Wild Mountain Thyme is laid low by the chaste chemistry between Emily Blunt and Jamie Dornan, despite a charismatic supporting turn from Jon Hamm.
When you think of the greatest film romances, the most important element in the equation is the chemistry between the lead actors. We get a Before movie every nine years because of the electricity of the chemistry between Ethan Hawke and Julie Delpy. Crowd pleasing love stories like The Notebook succeed on the spark between the lead actors. Nearly every romantic comedy sinks or swims based on how the leads connect – we can instantly recall the spark between Hanks and Ryan or Roberts and Gere. Unfortunately for Wild Mountain Thyme, leads Emily Blunt (Edge of Tomorrow) and Jamie Dornan (50 Shades of Grey) simply do not have a lick of chemistry.
At first, I assumed the lack of chemistry between the leads came from John Patrick Shanley’s (Doubt) folksy screenplay. The characters do not so much talk as normal humans might and rather interact in a sort of near-fantasy realm of heightened brogues and folksy quips. It’s simply a difficult ask for the actors to deliver some of the dialogue here, and to sell it at the more human scale film requires. I can imagine how the words might have worked on the stage – the film is adapted from Shanley’s play Outside Mullingar – but here when compressed into tight shots they simply feel absurd.
It was not until Jon Hamm (Mad Men) shows up that the chemistry problem becomes clear. Wild Mountain Thyme tells the story of two “meant to be” Irish farmers whose relationship is threatened by the arrival of an American outsider who wants to buy up their land and win Emily Blunt’s affection. When Hamm steps on screen, it’s as though a light has been turned on in a dark room. Blunt and Hamm spark almost immediately with an easy flirtation that helps bring the film to life. In all the subtle ways you want to see romantic characters connect, Blunt and Hamm absolutely shine. Little glance between the two and brief moments of physical contact – a hand on the shoulder, or a graze of a fingertip – convey more interest and intimacy than all of Shanley’s treacle combined.
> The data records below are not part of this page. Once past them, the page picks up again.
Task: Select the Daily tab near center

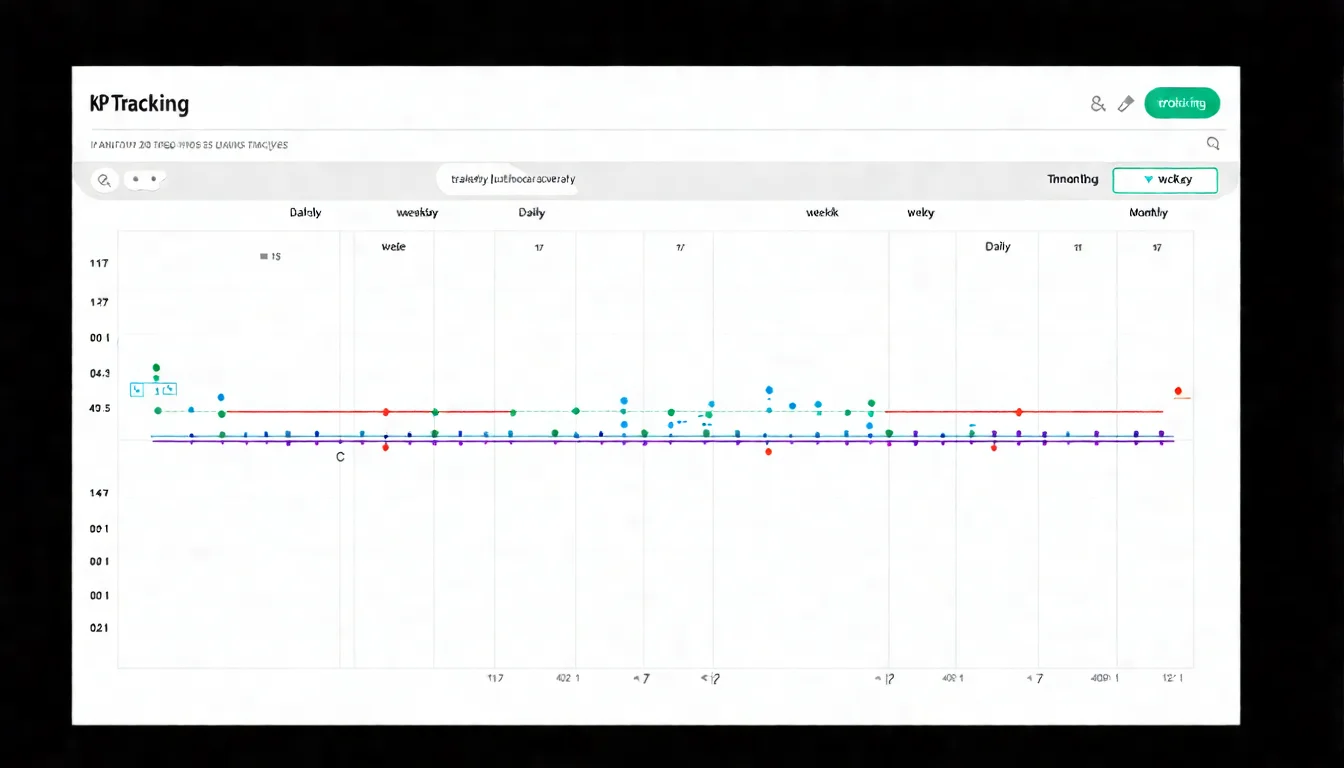Action: coord(531,213)
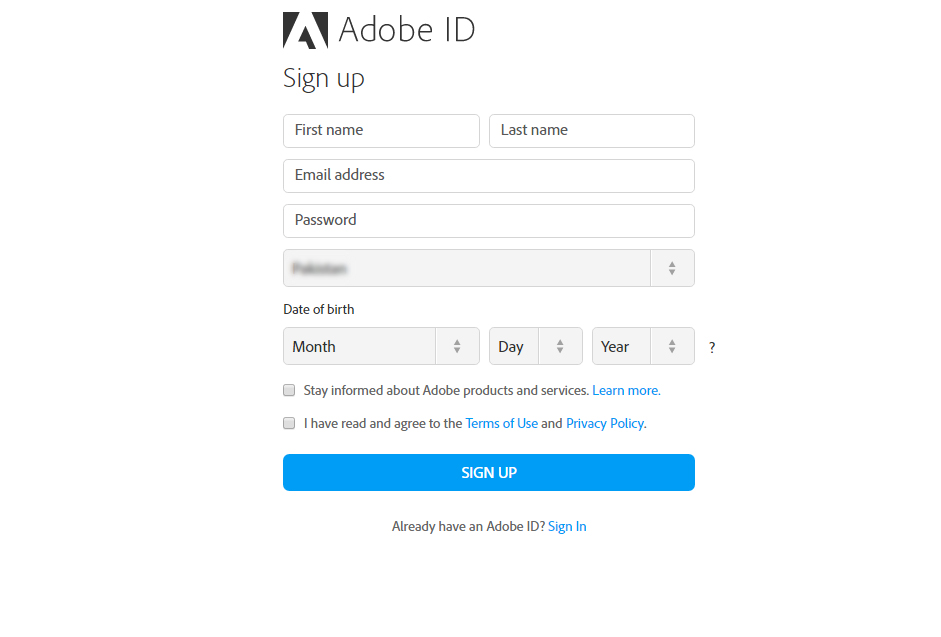Enable Stay informed about Adobe products checkbox
The width and height of the screenshot is (941, 637).
(x=289, y=390)
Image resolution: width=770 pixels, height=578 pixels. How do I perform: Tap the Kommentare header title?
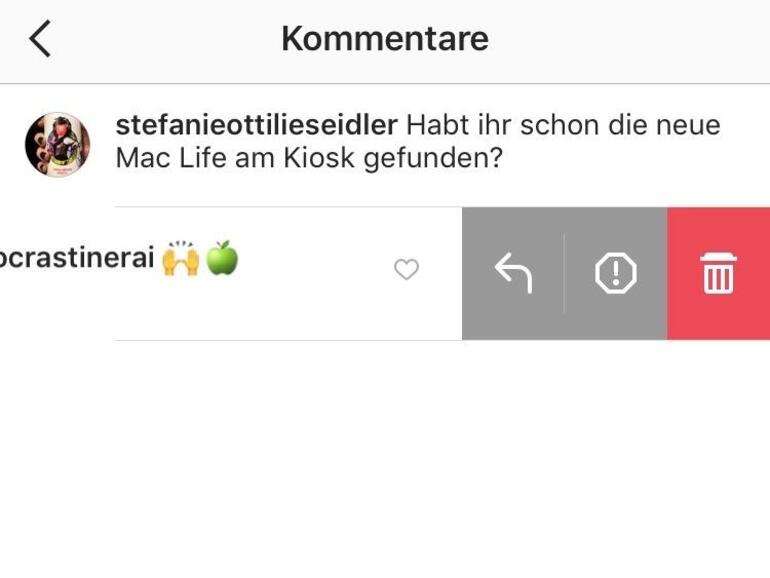coord(385,39)
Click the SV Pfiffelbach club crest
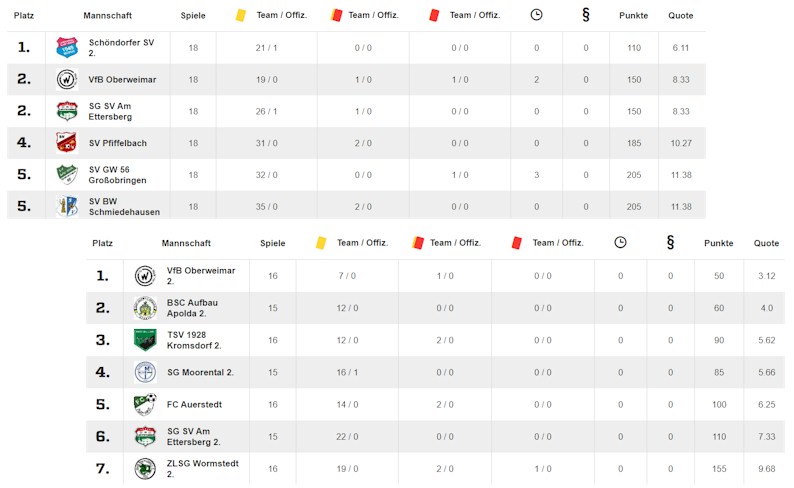Screen dimensions: 794x488 (x=67, y=143)
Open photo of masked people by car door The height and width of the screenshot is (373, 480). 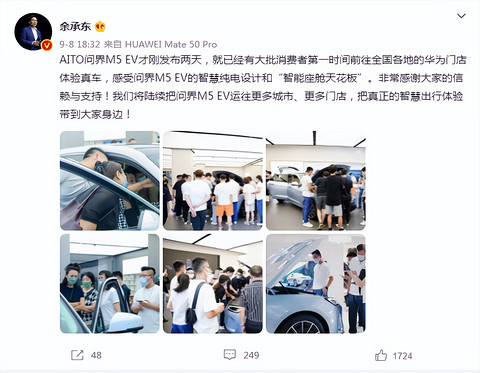pos(110,284)
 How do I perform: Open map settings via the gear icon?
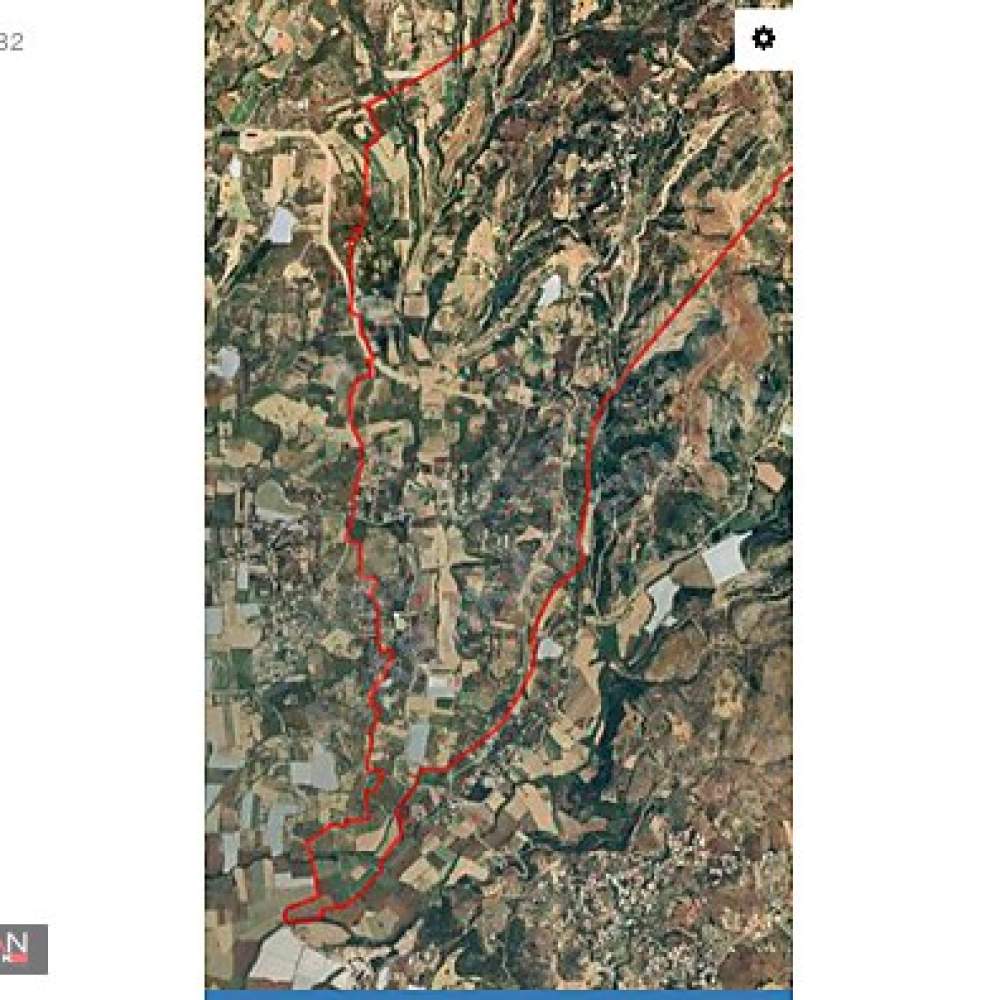click(763, 38)
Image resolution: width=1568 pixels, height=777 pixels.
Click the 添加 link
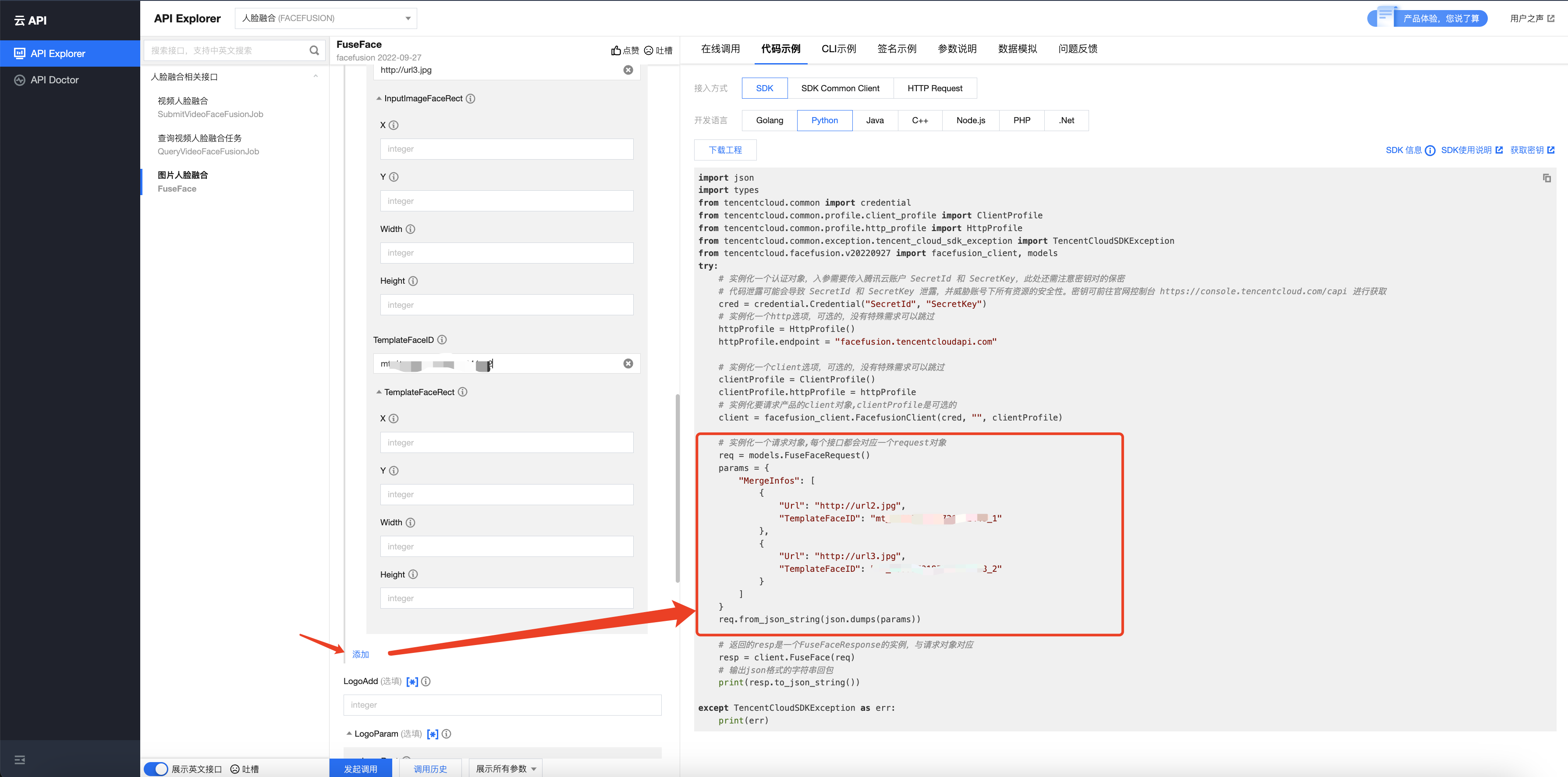click(360, 654)
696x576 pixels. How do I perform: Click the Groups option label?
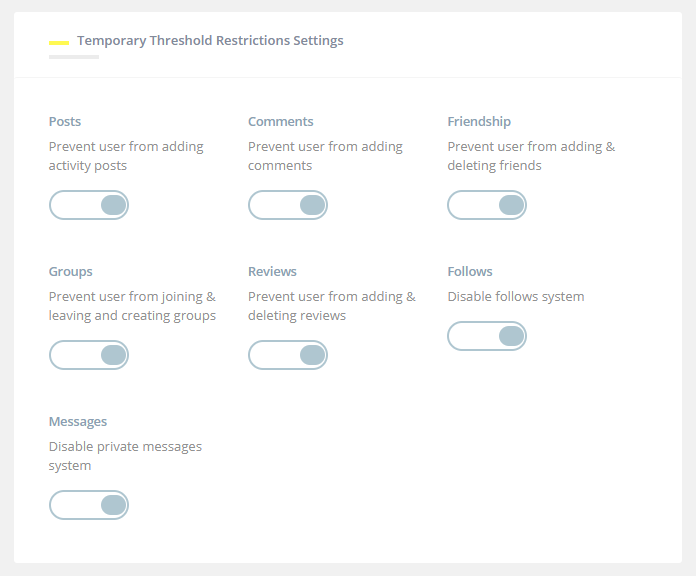(x=71, y=272)

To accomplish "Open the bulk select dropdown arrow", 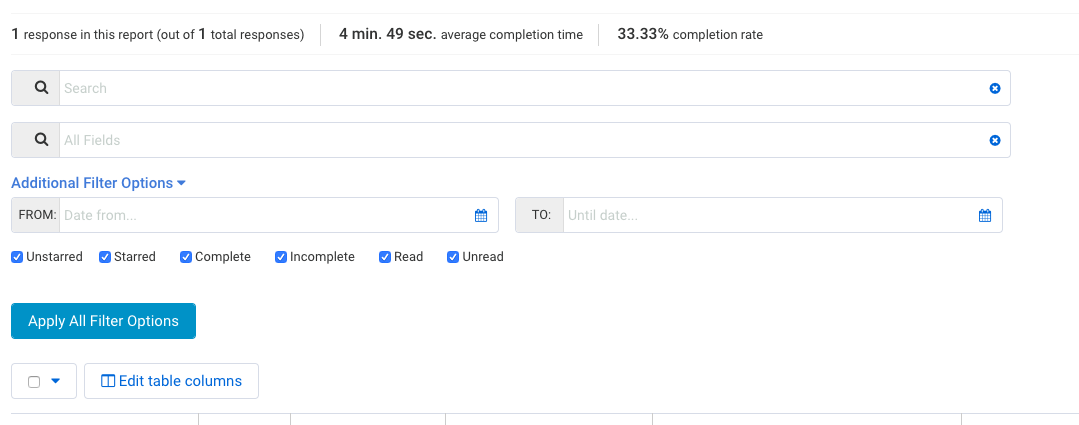I will tap(56, 381).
You would also expect a film set in the Irish countryside that touches upon a bit of magic realism to look the part. Instead Shanley’s color palette (he also directs) is muted. Magical riverbeds feel turgid and grand vistas feel constrained. Much time is spent arguing in driveways or by fence posts, with little visual wit to be found. The accents – something of a punching bag on social media from the trailers – are just as bizarre in the film as in the marketing materials. Each performer – despite ostensibly hailing from the same small farm town – ends up with a wildly disparate accent, which is stranger still from Dornan, who is, at least, from Belfast. Even the film’s score, subtle and quite lovely by Amelia Warner at most points, is marred by the bombast of the repeated intrusive presence of Tchaikovsky’s “Black Swan.” It all speaks to the filmmaker’s intention to make something broad and crowd pleasing, and, in the process, losing the sort of specificity that can make films come alive. It is perhaps a cruel irony that Wild Mountain Thyme will debut in the United States on the same day the vibrant Irish animated film Wolfwalkers will debut on Apple TV+. Wolfwalkers is practically a how-to guide on telling a story that effectively utilizes cultural and regional mythology to tell a personal, intimate story from an Irish perspective. Wild Mountain Thyme borders on parody.
Shanley creates a perpetual feeling of a movie lost to time. While it is very technically set in the present day, the feel and aesthetics border on a fantasy film they’re so focused on rural whimsy. In the film’s world, it would not surprise me at all if an actual leprechaun was to be found just around the next river bend. Leaving aside that two very beautiful people like Emily Blunt and Jamie Dornan are fundamentally miscast as poor, rural farmers, the characters are so chaste and the romance so restrained that a mere kiss is treated as momentous conduct. Sexual repression can work as a plot point in a romance when it eventually leads to release; here, it is simply the perpetual state of Shanley’s world. And that’s really the problem – for a narrative this treacly and so devoid of heat to work, the viewer needs to buy the magic. I saw no magic here, only a curtain pulled back and the film’s machinations laid bare.
Wild Mountain Thyme was released in U.S. cinemas & On Demand on December 11, 2020.